Having paid the RBA a compliment I don’t intend dwell. In fact, I want to focus on a couple of extracts from the minutes which go a long way towards explaining why economics as wielded by public sector economists has become unhelpful in solving economic problems. They are as follows:
- “Public demand [Dec. Qtr. 2013] had made a surprisingly strong contribution to growth, but planned fiscal consolidation at state and federal levels was likely to weigh on public demand for some time.”
- “Members noted that while falling mining investment and weak public demand were set to constrain growth for some time, there were early promising signs in other parts of the economy. In particular, a strong pick-up in dwelling investment was in prospect and there was some evidence that consumer demand had strengthened a little…many businesses appeared to be waiting for an increase in current demand to occur before they were willing to increase investment spending.”
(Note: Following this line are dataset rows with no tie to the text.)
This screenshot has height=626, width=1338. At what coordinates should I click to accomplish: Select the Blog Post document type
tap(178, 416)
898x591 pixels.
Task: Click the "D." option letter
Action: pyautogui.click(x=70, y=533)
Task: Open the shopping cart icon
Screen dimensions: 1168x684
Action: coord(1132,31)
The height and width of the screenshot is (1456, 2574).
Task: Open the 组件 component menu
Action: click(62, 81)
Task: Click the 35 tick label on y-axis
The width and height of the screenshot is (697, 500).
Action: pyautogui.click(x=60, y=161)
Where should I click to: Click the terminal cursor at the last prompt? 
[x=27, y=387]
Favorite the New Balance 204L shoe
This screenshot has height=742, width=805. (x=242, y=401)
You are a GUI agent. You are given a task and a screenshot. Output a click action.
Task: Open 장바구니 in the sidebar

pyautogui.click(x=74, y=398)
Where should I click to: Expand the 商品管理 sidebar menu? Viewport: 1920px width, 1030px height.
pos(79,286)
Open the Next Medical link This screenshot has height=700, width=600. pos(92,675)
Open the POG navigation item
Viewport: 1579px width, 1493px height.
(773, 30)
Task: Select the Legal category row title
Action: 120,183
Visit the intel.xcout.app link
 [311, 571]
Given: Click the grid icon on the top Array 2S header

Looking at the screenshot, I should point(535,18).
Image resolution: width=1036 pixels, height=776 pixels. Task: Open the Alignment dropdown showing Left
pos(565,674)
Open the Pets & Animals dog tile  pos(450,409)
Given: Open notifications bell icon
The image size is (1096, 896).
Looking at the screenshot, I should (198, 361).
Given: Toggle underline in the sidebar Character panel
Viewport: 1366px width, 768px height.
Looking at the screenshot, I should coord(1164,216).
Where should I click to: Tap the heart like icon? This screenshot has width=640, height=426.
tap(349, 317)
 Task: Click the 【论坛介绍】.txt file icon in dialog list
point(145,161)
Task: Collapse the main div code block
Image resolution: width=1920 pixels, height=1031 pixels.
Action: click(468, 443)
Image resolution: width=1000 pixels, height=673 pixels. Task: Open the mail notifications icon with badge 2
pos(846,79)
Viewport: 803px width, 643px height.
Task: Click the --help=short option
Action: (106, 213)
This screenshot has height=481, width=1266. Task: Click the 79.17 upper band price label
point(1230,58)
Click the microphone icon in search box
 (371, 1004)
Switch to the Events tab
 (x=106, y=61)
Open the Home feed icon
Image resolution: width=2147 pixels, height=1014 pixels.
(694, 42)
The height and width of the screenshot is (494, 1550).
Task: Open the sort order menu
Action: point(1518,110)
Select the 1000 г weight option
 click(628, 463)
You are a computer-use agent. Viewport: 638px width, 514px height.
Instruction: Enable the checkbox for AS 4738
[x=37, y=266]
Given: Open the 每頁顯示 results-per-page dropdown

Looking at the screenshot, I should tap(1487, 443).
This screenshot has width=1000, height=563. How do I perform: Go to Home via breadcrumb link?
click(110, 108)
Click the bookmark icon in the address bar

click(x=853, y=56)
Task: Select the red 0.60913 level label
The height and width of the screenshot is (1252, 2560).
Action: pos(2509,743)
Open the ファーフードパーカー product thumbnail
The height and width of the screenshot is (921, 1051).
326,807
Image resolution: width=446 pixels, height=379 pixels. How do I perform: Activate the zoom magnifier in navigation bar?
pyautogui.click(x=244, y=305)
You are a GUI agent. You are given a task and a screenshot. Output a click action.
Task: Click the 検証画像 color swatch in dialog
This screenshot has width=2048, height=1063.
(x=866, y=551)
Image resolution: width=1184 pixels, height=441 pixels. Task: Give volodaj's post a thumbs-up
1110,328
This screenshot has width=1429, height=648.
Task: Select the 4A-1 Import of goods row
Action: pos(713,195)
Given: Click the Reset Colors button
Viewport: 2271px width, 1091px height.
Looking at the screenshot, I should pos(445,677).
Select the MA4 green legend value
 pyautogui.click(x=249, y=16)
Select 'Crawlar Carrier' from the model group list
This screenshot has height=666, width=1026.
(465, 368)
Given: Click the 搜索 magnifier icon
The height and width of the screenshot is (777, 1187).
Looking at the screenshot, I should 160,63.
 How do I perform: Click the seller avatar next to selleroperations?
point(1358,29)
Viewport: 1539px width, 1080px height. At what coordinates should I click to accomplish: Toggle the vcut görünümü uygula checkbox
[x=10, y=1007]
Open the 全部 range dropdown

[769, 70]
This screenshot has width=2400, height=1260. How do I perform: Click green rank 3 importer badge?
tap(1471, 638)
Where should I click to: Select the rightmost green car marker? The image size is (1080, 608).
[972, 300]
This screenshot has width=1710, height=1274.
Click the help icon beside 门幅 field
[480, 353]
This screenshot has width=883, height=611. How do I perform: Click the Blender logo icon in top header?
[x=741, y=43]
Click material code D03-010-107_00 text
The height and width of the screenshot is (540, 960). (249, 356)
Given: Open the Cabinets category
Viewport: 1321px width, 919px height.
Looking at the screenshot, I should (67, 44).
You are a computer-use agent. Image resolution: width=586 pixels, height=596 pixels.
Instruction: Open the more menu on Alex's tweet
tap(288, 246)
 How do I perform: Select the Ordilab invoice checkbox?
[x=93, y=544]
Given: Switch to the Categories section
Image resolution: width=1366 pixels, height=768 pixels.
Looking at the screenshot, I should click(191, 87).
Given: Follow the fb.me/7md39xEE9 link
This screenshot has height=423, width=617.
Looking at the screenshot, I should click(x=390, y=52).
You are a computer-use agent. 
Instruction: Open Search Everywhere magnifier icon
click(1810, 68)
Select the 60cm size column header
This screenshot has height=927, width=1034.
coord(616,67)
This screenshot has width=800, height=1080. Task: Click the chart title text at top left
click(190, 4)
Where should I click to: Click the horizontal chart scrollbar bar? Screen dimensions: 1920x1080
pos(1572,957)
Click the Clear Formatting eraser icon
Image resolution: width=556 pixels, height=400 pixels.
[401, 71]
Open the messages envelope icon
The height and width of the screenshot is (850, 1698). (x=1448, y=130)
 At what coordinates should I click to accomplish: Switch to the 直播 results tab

The first extract attributes part of growth to public demand and goes on to foreshadow that planned fiscal consolidation will lead to less public demand. Ergo, as a matter of transitive logic, according to the RBA, fiscal consolidation will reduce economic growth. There are two problems with this: one definitional; the other substantive.
Fiscal consolidation (FC) — reducing the budget deficit — can be achieved by reducing transfer payments (e.g., welfare expenditure), by increasing taxation, or by reducing government expenditure on public servants’ wages, or on goods and services, or on infrastructure. Reducing transfer payments has no effect on public demand. Increasing taxes has no effect on public demand. So exactly what kind of fiscal consolidation is being referred to by the RBA? And the plot thickens when Tony Abbott is all-out to increase government infrastructure spending. It would be instructive if the RBA were to spell out what they’re including in FC.
On the substantive problem, let’s assume by FC that the RBA is referring to cuts in Tony Jones’ wages at the ABC; in public sector wages more generally; and in expenditure on things like hiring consultants, research grants to discover the effect of global warming on stickleback fish, and on building yet more superfluous school halls. Now this would represent a reduction in public demand and it might have a transitory negative impact on economic growth. But it takes a thoroughgoing socialist mindset to assume that resources (real and financial) freed from the public sector will not be taken up quickly by the private sector and, moreover, used much more effectively to create value. It takes an unreconstructed Keynesian; in other words, an economist prepared to ignore all economics prior to 1936, and also the microeconomic foundations of macroeconomics, to conclude that a reduction in the budget deficit – however it is put together — will reduce growth.
I am sure that not all RBA economists are unreconstructed Keynesians. But let’s try to show it guys when the next set of minutes comes out. Unfortunately, can we be confident when the second bullet-pointed extract (above) is abysmally and despondently Keynesian in its orientation?
Notice that the second extract conflates public demand, consumer demand, dwelling investment and mining and other business investment as contributors to growth. John Stuart Mill wept. We are to conclude, presumably, that government spending on public sector wages and consumers buying goods at Kmart are equivalent to businesses building houses, purchasing plant and equipment and digging out iron ore. It is astonishingly puerile economics.
I would doubt that spending a dollar on the average public servant’s wages contributes more that 20 cents to value creation (and that’s generous), and consumer spending uses up value. It doesn’t create value. On the other, hand businesses survive only if they create more value than they use up. Economic growth is another way of describing the continuing process of creating more value than is used up. Is that so hard to understand?
I would give the RBA an A-plus for succinctly describing the current state of economic affairs, but only a generous C-minus (can do better etc…) for its economic analysis, with an accompanying admonishment for badly informing the public debate.